- Activity
Each record below must come back exactly as written; its pictures must not.

──────── The data

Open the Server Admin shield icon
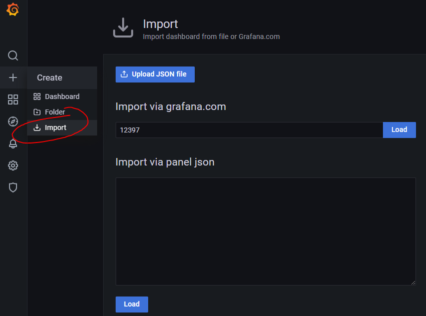 point(13,188)
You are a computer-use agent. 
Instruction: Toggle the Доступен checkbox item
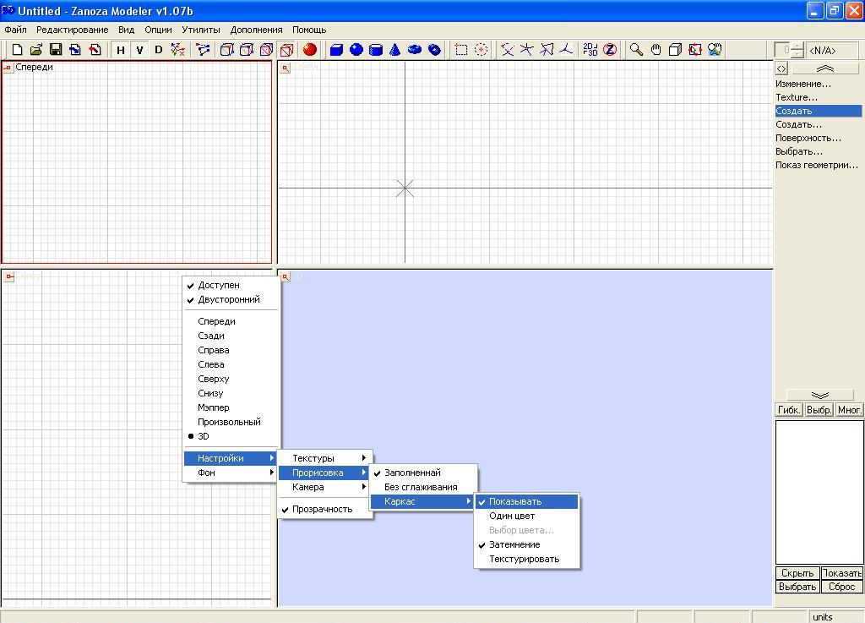point(219,285)
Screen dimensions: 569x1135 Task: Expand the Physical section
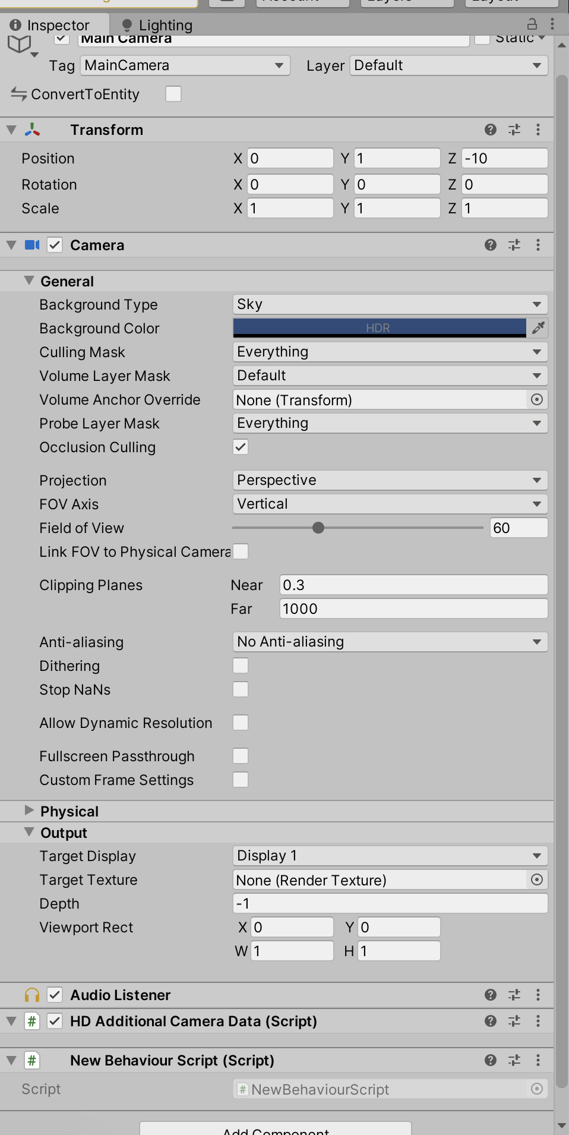pos(29,811)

────────────────

- Answer section
Open the Server Admin shield icon
 point(13,188)
You are a computer-use agent. 
Instruction: Toggle the Доступен checkbox item
point(219,285)
Screen dimensions: 569x1135 Task: Expand the Physical section
pos(29,811)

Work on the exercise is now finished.